> _PROBLEM TO WORK ON_: Condense the paragraph in the excerpt below that begins "The MVDS explicit-ACK model" into a short bulleted list that keeps its main facts.

> _QUOTED PASSAGE_:
BEGIN
The MVDS explicit-ACK model (OFFER/REQUEST/MESSAGE/ACK with per-peer state and exponential-backoff retransmission until ACK) is the textbook store-free reliability protocol and is worth adopting as the known-recipient / unicast complement (e.g. request/response, direct messages), where a recipient set is defined. For open broadcast it doesn't apply (no one to ACK), which is why NRS is the primary mechanism.


9. Alignment with Waku's own roadmap (external validation)

This proposal is not a detour from upstream — it is the same destination:

  • "No store in the Messaging API." Waku's Reliable Channel API work explicitly states: "reducing the store API in Waku API: No store in Messaging API. Store related functions on the Waku API need to be sufficient for reliable channel (SDS) and nothing more — so exposing store hash queries, to find messages based on retrieval hints." That is §5.3 verbatim: store → startup + hint-fallback, reliability → e2e/peer.
END
> _DATASET CONTENT_:
BEGIN
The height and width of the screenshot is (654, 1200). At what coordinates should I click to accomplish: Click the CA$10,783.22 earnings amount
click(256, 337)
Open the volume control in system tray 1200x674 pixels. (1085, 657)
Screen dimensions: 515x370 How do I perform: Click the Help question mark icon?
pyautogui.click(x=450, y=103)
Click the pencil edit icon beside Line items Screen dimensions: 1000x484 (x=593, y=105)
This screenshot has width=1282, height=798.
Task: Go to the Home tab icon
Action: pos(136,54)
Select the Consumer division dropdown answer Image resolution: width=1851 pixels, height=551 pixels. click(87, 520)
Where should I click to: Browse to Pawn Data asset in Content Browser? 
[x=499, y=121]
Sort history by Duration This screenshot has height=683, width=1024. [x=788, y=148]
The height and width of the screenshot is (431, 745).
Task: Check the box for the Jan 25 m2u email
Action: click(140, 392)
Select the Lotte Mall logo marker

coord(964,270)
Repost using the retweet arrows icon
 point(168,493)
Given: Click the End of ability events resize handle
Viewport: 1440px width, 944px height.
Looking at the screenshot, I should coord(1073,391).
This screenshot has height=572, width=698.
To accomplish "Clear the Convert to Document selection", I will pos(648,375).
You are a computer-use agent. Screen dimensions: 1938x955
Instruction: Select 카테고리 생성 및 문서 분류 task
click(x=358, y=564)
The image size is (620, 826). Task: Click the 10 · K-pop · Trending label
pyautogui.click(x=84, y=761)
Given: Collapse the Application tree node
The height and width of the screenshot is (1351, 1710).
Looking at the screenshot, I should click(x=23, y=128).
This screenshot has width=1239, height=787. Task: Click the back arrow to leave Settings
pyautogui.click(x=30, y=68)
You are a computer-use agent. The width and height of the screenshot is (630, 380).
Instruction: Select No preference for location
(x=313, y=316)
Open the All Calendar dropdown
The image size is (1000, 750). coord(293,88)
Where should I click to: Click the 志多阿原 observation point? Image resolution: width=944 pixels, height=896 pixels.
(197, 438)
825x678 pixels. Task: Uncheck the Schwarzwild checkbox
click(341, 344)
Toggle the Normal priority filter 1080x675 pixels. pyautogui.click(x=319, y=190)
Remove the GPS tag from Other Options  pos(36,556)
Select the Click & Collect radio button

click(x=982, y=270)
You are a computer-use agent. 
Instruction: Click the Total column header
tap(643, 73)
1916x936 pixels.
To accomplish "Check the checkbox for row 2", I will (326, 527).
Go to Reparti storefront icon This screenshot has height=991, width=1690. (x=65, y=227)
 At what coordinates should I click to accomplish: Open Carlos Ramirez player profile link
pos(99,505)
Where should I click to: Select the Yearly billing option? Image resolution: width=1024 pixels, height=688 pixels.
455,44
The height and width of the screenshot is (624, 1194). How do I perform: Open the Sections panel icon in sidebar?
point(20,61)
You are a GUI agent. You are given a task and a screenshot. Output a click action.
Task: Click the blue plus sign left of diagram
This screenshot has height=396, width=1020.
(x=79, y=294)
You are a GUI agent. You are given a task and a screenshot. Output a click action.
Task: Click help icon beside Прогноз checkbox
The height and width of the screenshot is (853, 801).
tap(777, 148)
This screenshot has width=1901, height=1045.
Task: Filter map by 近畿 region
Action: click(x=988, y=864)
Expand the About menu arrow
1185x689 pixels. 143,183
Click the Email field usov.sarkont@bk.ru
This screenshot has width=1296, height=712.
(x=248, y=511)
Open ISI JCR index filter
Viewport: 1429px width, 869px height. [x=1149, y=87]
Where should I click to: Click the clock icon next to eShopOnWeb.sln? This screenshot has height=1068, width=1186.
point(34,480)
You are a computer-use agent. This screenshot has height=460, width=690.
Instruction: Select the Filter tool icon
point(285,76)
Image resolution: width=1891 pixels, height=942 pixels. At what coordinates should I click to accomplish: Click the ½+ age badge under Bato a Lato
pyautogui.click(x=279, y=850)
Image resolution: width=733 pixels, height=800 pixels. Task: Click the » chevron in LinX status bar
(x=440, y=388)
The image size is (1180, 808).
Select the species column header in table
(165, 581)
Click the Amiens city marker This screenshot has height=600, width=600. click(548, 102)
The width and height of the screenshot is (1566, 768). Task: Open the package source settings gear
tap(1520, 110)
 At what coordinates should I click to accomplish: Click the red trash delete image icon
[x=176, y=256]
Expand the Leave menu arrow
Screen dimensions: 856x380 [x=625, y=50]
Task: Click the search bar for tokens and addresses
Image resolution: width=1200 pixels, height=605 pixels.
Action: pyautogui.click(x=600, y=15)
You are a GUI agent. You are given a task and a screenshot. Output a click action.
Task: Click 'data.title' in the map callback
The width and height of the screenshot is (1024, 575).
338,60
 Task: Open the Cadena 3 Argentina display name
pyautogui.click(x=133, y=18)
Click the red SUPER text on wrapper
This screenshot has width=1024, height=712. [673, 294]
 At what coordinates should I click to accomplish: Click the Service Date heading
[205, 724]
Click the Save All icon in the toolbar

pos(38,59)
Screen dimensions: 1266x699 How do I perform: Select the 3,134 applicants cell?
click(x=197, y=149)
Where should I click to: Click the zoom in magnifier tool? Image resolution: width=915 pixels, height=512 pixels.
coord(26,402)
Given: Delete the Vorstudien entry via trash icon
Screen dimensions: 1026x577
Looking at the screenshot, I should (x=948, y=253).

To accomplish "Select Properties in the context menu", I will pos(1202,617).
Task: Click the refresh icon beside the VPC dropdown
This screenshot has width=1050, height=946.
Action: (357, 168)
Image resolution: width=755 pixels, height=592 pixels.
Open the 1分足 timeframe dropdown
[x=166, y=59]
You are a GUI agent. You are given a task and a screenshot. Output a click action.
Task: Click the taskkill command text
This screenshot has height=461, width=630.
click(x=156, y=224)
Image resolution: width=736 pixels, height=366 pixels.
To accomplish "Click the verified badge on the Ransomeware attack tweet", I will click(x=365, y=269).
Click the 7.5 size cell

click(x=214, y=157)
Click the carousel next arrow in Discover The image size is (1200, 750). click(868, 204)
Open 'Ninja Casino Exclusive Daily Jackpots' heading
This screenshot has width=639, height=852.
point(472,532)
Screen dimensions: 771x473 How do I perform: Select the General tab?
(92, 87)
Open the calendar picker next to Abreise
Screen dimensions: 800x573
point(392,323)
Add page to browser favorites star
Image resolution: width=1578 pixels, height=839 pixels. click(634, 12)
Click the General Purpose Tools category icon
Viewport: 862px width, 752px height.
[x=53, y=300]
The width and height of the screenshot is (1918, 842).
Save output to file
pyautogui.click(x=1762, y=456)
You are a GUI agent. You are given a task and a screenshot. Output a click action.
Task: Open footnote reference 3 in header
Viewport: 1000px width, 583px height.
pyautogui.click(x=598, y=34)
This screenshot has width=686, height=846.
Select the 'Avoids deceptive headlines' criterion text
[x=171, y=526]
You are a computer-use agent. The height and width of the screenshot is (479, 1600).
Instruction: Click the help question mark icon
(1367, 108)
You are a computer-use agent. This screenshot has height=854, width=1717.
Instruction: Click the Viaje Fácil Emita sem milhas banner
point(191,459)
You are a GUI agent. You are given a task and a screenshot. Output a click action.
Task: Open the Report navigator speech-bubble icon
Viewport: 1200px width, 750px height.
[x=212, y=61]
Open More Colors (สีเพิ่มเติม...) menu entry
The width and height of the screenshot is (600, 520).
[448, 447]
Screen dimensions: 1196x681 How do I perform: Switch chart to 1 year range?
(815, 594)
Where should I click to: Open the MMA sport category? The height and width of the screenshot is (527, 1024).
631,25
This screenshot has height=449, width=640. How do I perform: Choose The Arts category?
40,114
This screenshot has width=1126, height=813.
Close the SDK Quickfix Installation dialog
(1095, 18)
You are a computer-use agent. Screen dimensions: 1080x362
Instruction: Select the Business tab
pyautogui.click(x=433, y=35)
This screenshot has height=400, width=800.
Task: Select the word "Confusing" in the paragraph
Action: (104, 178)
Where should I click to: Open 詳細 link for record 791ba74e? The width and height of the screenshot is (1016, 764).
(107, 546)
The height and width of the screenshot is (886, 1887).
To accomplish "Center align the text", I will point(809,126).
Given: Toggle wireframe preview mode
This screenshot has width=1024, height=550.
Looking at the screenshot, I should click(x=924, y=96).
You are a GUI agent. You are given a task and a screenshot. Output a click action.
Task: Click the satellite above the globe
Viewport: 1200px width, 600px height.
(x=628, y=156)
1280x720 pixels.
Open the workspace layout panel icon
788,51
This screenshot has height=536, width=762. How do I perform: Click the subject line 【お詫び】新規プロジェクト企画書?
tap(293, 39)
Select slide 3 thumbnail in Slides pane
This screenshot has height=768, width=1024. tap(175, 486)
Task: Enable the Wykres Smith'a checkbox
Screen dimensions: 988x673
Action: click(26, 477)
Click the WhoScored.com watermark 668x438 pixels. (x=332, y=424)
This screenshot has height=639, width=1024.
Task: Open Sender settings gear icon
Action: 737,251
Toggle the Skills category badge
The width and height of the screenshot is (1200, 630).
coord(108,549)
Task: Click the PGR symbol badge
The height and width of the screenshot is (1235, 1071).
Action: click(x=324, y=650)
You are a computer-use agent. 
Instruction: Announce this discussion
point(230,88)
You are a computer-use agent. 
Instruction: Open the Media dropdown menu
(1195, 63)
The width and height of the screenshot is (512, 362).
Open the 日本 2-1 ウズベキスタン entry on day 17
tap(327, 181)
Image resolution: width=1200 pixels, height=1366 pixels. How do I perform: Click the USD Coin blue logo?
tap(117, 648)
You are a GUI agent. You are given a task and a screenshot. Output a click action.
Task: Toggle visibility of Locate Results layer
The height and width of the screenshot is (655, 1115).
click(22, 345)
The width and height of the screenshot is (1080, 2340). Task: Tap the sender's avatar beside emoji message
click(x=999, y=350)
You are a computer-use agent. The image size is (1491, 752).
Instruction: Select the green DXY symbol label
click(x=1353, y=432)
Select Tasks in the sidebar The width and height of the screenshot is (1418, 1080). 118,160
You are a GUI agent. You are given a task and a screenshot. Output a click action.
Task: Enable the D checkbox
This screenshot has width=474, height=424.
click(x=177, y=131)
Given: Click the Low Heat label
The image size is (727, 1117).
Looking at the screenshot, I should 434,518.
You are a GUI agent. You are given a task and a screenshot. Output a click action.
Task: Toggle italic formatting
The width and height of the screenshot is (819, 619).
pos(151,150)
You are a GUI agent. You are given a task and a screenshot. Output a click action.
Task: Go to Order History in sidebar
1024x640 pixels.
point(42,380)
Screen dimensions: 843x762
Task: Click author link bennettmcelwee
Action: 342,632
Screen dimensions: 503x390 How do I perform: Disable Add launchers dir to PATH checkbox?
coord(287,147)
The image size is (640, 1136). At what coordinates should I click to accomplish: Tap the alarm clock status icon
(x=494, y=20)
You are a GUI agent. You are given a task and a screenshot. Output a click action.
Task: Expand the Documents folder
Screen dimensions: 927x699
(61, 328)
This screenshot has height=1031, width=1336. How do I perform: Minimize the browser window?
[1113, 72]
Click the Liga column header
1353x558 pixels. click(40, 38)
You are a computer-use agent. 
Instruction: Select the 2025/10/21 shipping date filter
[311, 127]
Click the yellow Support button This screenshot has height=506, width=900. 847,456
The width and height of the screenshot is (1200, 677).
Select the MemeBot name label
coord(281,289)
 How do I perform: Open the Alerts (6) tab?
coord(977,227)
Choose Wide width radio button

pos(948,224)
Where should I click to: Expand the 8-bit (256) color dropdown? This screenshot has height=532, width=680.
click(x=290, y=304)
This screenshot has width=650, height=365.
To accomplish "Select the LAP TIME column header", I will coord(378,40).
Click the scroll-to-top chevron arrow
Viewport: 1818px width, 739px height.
END
> _FINAL ANSWER_:
- MVDS uses an explicit-ACK model (OFFER/REQUEST/MESSAGE/ACK), with per-peer state and exponential-backoff retransmission until an ACK arrives.
- It is the textbook store-free reliability protocol.
- It is worth adopting as the known-recipient / unicast complement where a recipient set is defined, e.g. request/response and direct messages.
- It does not apply to open broadcast, where there is no one to ACK, so NRS is the primary mechanism.